What is required:
The records that follow should be copied in full, exactly as they read.

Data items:
== Segment start ==
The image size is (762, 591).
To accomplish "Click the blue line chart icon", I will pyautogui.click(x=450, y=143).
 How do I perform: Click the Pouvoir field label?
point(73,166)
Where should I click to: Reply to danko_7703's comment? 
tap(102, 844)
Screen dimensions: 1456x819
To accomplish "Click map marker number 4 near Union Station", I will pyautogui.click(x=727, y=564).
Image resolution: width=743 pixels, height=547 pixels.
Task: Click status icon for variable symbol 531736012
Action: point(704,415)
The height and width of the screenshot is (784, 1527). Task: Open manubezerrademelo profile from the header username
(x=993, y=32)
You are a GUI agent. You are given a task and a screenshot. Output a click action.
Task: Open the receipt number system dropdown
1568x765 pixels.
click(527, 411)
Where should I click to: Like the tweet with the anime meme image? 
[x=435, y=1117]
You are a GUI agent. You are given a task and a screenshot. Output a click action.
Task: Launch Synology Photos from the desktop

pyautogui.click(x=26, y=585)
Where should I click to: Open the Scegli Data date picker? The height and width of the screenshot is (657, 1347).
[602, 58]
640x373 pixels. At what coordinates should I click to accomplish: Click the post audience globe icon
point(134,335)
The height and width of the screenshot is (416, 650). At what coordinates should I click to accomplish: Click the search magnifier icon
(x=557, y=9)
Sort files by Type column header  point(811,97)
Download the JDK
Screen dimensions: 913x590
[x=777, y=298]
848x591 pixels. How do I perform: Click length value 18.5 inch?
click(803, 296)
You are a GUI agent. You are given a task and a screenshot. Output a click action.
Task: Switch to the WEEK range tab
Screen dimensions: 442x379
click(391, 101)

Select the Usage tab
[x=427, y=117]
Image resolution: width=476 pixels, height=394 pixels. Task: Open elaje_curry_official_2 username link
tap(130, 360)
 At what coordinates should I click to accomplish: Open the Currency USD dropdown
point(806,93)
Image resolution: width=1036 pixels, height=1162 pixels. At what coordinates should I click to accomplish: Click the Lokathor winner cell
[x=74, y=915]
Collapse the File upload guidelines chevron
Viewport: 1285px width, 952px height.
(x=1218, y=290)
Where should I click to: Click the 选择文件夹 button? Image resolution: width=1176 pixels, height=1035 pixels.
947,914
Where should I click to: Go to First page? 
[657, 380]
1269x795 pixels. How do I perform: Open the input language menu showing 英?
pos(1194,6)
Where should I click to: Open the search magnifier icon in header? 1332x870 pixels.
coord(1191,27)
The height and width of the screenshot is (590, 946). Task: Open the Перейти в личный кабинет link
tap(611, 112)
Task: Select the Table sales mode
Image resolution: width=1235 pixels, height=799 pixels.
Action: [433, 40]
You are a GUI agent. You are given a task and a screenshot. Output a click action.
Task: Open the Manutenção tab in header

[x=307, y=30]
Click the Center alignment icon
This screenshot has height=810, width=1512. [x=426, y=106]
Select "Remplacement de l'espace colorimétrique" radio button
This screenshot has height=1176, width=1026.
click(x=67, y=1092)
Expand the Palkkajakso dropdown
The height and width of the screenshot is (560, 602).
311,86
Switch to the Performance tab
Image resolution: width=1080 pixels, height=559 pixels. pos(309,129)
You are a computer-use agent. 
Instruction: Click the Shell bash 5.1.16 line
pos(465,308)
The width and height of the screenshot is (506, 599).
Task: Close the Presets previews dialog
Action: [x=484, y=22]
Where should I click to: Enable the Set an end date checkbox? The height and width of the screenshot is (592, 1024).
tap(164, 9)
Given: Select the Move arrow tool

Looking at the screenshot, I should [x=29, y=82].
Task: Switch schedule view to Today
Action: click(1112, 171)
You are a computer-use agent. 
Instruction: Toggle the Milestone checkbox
== Segment end ==
Result of this exercise:
The image size is (762, 591).
To accomplish "Click the blue line chart icon", I will pyautogui.click(x=450, y=143).
 How do I perform: Click the Pouvoir field label?
point(73,166)
Where should I click to: Reply to danko_7703's comment? 
tap(102, 844)
Screen dimensions: 1456x819
To accomplish "Click map marker number 4 near Union Station", I will pyautogui.click(x=727, y=564).
Image resolution: width=743 pixels, height=547 pixels.
Task: Click status icon for variable symbol 531736012
Action: point(704,415)
The height and width of the screenshot is (784, 1527). Task: Open manubezerrademelo profile from the header username
(x=993, y=32)
You are a GUI agent. You are given a task and a screenshot. Output a click action.
Task: Open the receipt number system dropdown
1568x765 pixels.
click(527, 411)
Where should I click to: Like the tweet with the anime meme image? 
[x=435, y=1117]
You are a GUI agent. You are given a task and a screenshot. Output a click action.
Task: Launch Synology Photos from the desktop

pyautogui.click(x=26, y=585)
Where should I click to: Open the Scegli Data date picker? The height and width of the screenshot is (657, 1347).
[602, 58]
640x373 pixels. At what coordinates should I click to accomplish: Click the post audience globe icon
point(134,335)
The height and width of the screenshot is (416, 650). At what coordinates should I click to accomplish: Click the search magnifier icon
(x=557, y=9)
Sort files by Type column header  point(811,97)
Download the JDK
Screen dimensions: 913x590
[x=777, y=298]
848x591 pixels. How do I perform: Click length value 18.5 inch?
click(803, 296)
You are a GUI agent. You are given a task and a screenshot. Output a click action.
Task: Switch to the WEEK range tab
Screen dimensions: 442x379
click(391, 101)

Select the Usage tab
[x=427, y=117]
Image resolution: width=476 pixels, height=394 pixels. Task: Open elaje_curry_official_2 username link
tap(130, 360)
 At what coordinates should I click to accomplish: Open the Currency USD dropdown
point(806,93)
Image resolution: width=1036 pixels, height=1162 pixels. At what coordinates should I click to accomplish: Click the Lokathor winner cell
[x=74, y=915]
Collapse the File upload guidelines chevron
Viewport: 1285px width, 952px height.
(x=1218, y=290)
Where should I click to: Click the 选择文件夹 button? Image resolution: width=1176 pixels, height=1035 pixels.
947,914
Where should I click to: Go to First page? 
[657, 380]
1269x795 pixels. How do I perform: Open the input language menu showing 英?
pos(1194,6)
Where should I click to: Open the search magnifier icon in header? 1332x870 pixels.
coord(1191,27)
The height and width of the screenshot is (590, 946). Task: Open the Перейти в личный кабинет link
tap(611, 112)
Task: Select the Table sales mode
Image resolution: width=1235 pixels, height=799 pixels.
Action: [433, 40]
You are a GUI agent. You are given a task and a screenshot. Output a click action.
Task: Open the Manutenção tab in header

[x=307, y=30]
Click the Center alignment icon
This screenshot has height=810, width=1512. [x=426, y=106]
Select "Remplacement de l'espace colorimétrique" radio button
This screenshot has height=1176, width=1026.
click(x=67, y=1092)
Expand the Palkkajakso dropdown
The height and width of the screenshot is (560, 602).
311,86
Switch to the Performance tab
Image resolution: width=1080 pixels, height=559 pixels. pos(309,129)
You are a computer-use agent. 
Instruction: Click the Shell bash 5.1.16 line
pos(465,308)
The width and height of the screenshot is (506, 599).
Task: Close the Presets previews dialog
Action: [x=484, y=22]
Where should I click to: Enable the Set an end date checkbox? The height and width of the screenshot is (592, 1024).
tap(164, 9)
Given: Select the Move arrow tool

Looking at the screenshot, I should [x=29, y=82].
Task: Switch schedule view to Today
Action: click(1112, 171)
You are a computer-use agent. 
Instruction: Toggle the Milestone checkbox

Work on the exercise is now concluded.